Before querying the Health API, ensure the following are in place:
- A functioning Site Recovery deployment with at least the primary and DR clusters configured (DRBD Operator model: two clusters minimum; LINSTOR model: three clusters required — primary, DR, and quorum)
kubectlaccess to all relevant clusters with valid kubeconfigs (~/.kube/config-cluster1,~/.kube/config-cluster2, and~/.kube/config-quorumif applicable)- The Site Recovery CRDs installed and the Protection Group controller running on the primary cluster
- The Failover controller running on the quorum cluster (LINSTOR model) or the designated management cluster (DRBD Operator model)

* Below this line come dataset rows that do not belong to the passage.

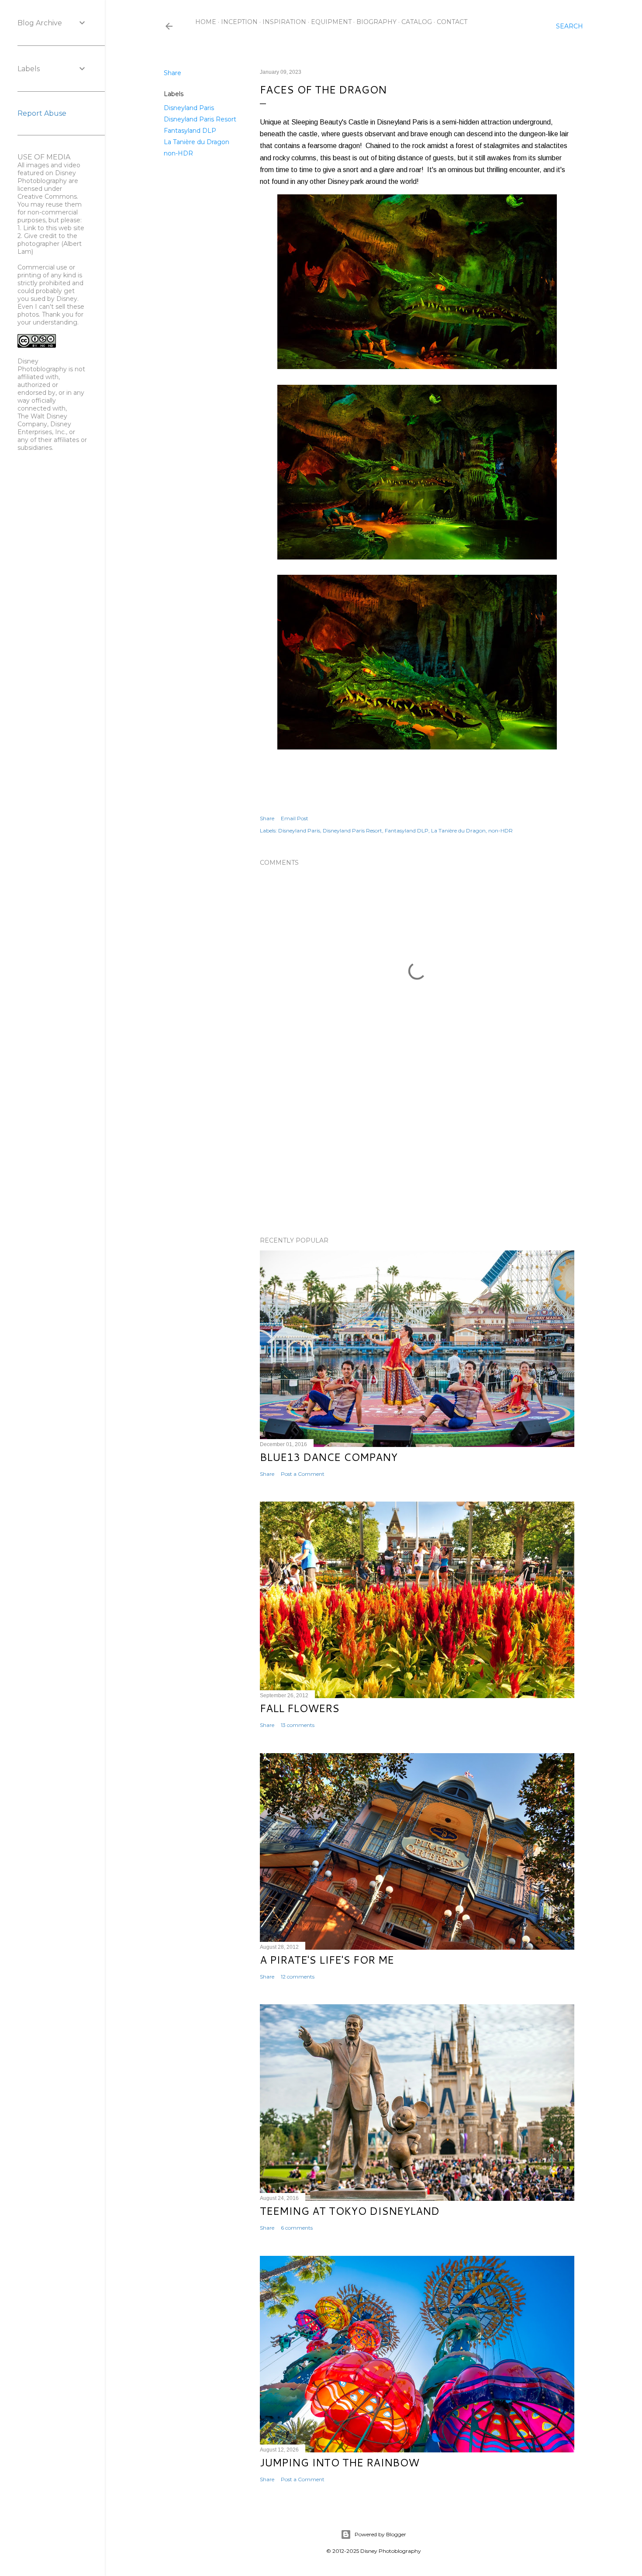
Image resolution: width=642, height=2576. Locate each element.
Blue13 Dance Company (328, 1457)
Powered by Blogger (380, 2534)
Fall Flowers (299, 1708)
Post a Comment (302, 1474)
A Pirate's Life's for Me (327, 1959)
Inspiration (284, 22)
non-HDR (178, 153)
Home (205, 22)
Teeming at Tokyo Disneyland (349, 2210)
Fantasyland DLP (190, 131)
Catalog (416, 22)
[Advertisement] (417, 1153)
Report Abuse (41, 113)
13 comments (297, 1725)
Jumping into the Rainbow (339, 2462)
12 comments (297, 1976)
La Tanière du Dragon (196, 142)
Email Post (294, 818)
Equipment (331, 22)
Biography (376, 22)
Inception (239, 22)
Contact (452, 22)
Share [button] (172, 73)
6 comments (297, 2227)
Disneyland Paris (189, 108)
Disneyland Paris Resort (200, 119)
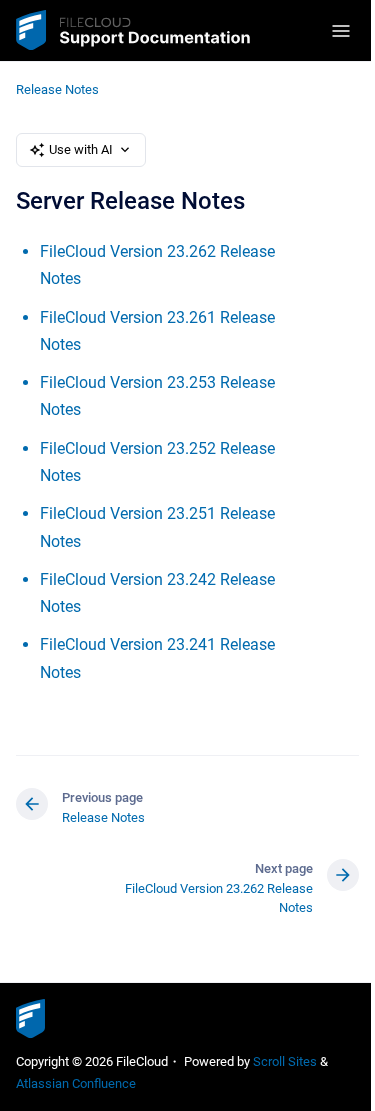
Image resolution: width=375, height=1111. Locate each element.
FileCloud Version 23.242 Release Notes (157, 593)
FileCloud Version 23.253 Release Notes (157, 396)
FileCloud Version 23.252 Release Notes (157, 462)
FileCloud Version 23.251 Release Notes (157, 527)
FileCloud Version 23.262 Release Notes (157, 265)
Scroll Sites (285, 1061)
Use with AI (81, 149)
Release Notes (57, 89)
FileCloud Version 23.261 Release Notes (157, 331)
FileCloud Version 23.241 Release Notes (157, 658)
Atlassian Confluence (76, 1083)
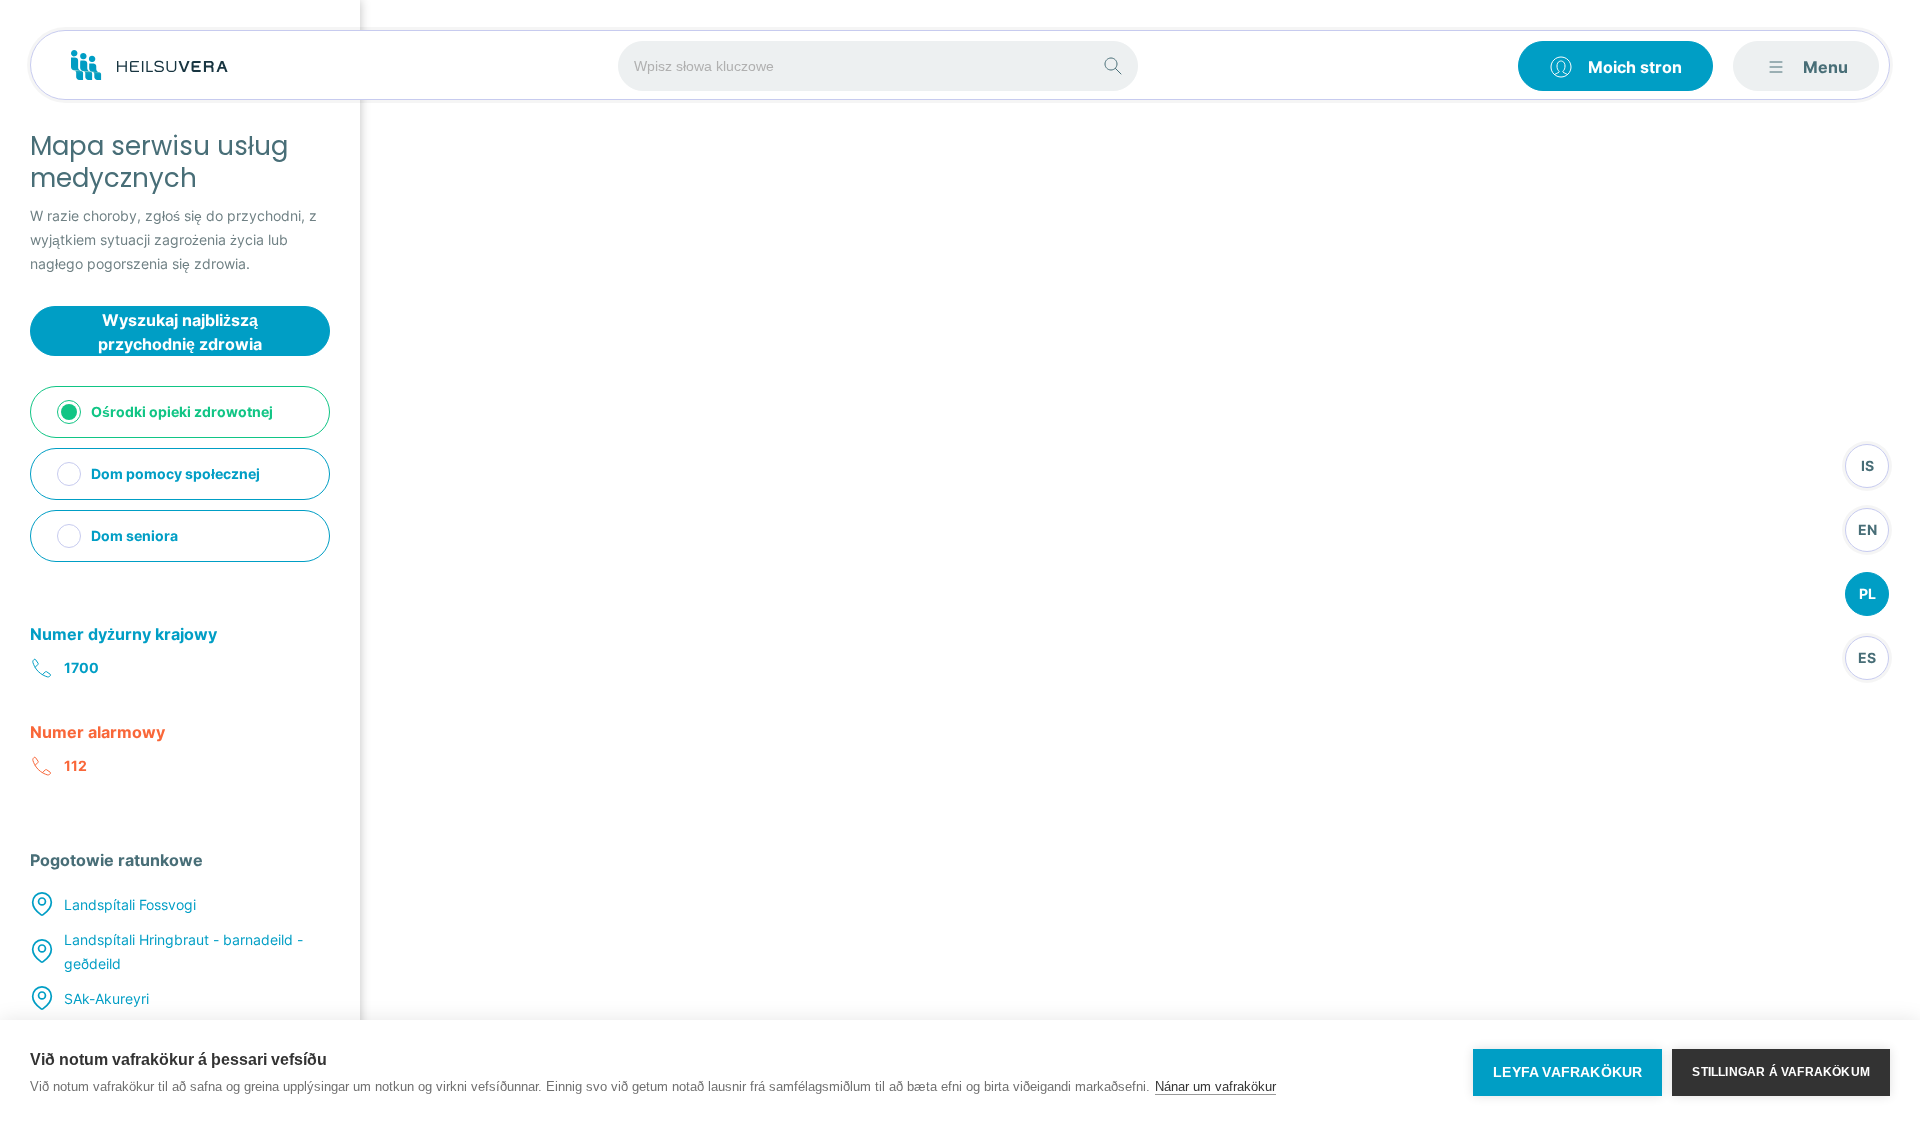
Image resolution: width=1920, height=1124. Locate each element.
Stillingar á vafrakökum (1781, 1072)
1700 (81, 667)
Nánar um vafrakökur (1215, 1086)
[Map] (1137, 562)
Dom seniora (134, 535)
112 (75, 765)
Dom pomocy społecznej (175, 473)
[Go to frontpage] (149, 66)
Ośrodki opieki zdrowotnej (182, 411)
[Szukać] (1113, 66)
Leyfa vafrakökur (1567, 1072)
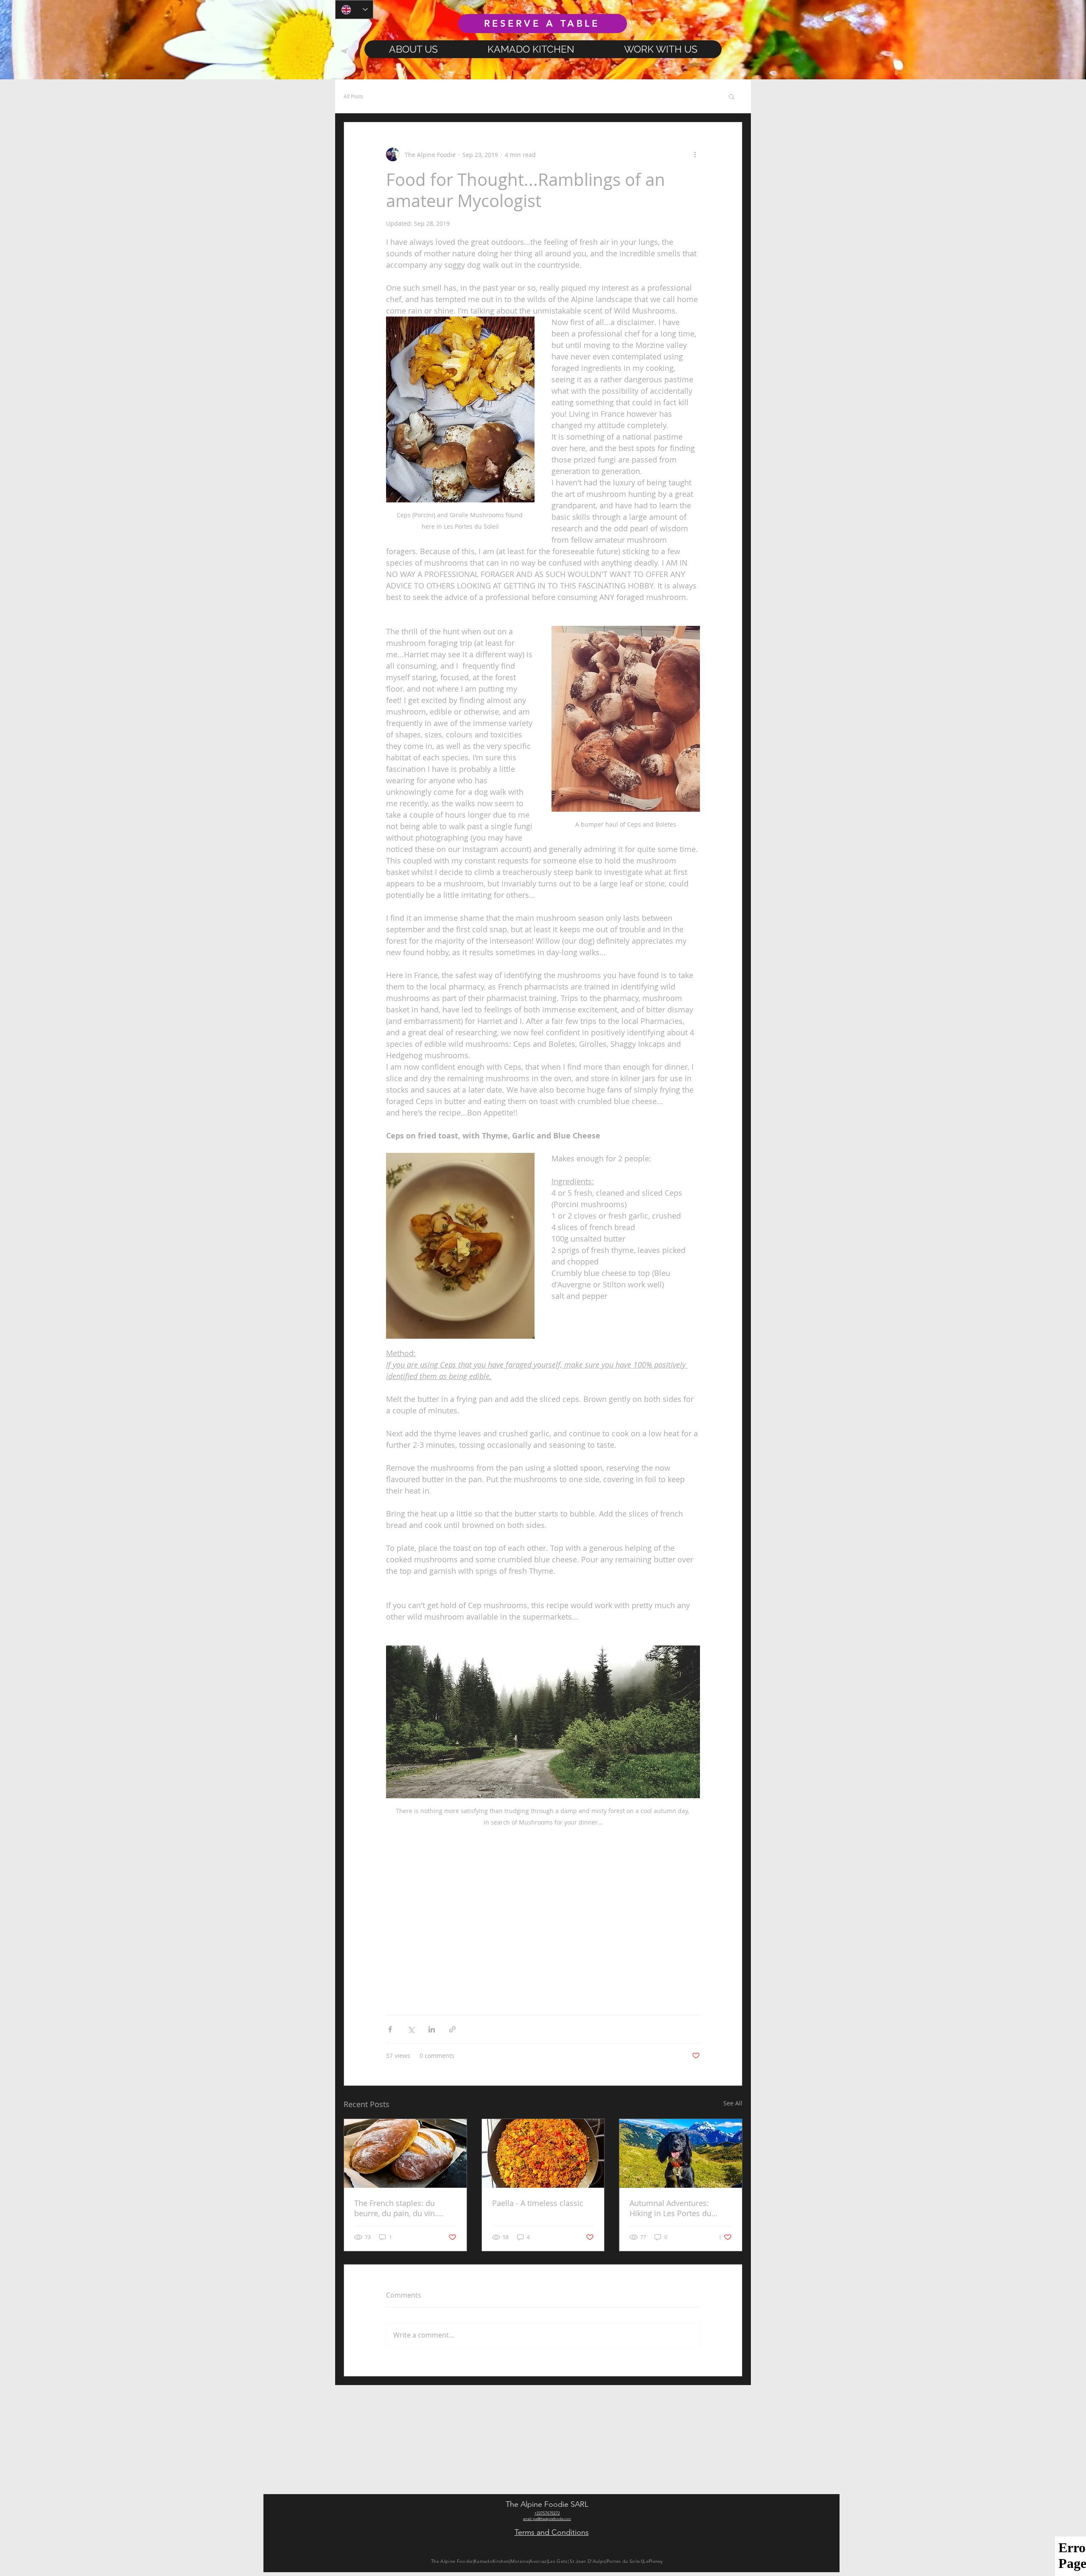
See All (732, 2103)
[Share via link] (452, 2029)
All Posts (354, 96)
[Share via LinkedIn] (432, 2029)
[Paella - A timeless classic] (543, 2153)
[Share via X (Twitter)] (411, 2029)
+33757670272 (547, 2513)
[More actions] (695, 154)
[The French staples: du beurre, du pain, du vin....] (405, 2153)
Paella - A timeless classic (537, 2203)
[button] (732, 96)
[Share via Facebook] (390, 2029)
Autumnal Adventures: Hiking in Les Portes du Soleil (670, 2208)
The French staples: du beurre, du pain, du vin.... (398, 2208)
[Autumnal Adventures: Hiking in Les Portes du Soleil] (680, 2153)
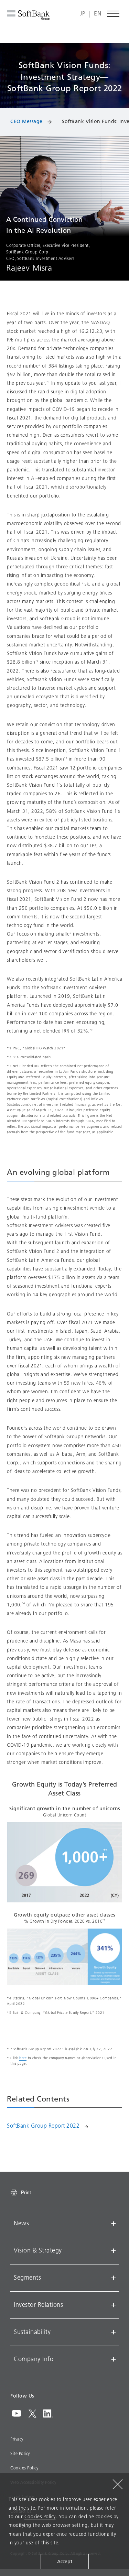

jqinstalled locally for parsing JSON output fromkubectlcommands- Sufficient RBAC permissions to read
protectiongroups,failovers, and related custom resources in the namespaces where your workloads are deployed
Step 1: Confirm the Protection Group controller is running on the primary cluster
kubectl --kubeconfig ~/.kube/config-cluster1 \
get deployment protection-group-controller -n <namespace>
Expected output shows READY replicas equal to DESIRED:
NAME READY UP-TO-DATE AVAILABLE AGE
protection-group-controller 1/1 1 1 3d
Step 2: Confirm the Failover controller is running
For LINSTOR deployments, the Failover controller runs on the quorum cluster:
kubectl --kubeconfig ~/.kube/config-quorum \
get deployment failover-controller -n <namespace>
For DRBD Operator deployments without a quorum cluster, query the designated management cluster:
kubectl --kubeconfig ~/.kube/config-cluster1 \
get deployment failover-controller -n <namespace>
Step 3: Confirm Protection Group CRDs are registered
kubectl --kubeconfig ~/.kube/config-cluster1 \
get crd protectiongroups.siterecovery.trilio.io
NAME CREATED AT
protectiongroups.siterecovery.trilio.io 2025-10-01T00:00:00Z
Step 4: Restart controllers if you have recently applied CRD updates
kubectl --kubeconfig ~/.kube/config-cluster1 \
rollout restart deployment protection-group-controller -n <namespace>
kubectl --kubeconfig ~/.kube/config-quorum \
rollout restart deployment failover-controller -n <namespace>
Health status is reported through fields on the ProtectionGroup and Failover custom resources. Understanding these fields lets you interpret health output correctly and configure alerting or automation against them.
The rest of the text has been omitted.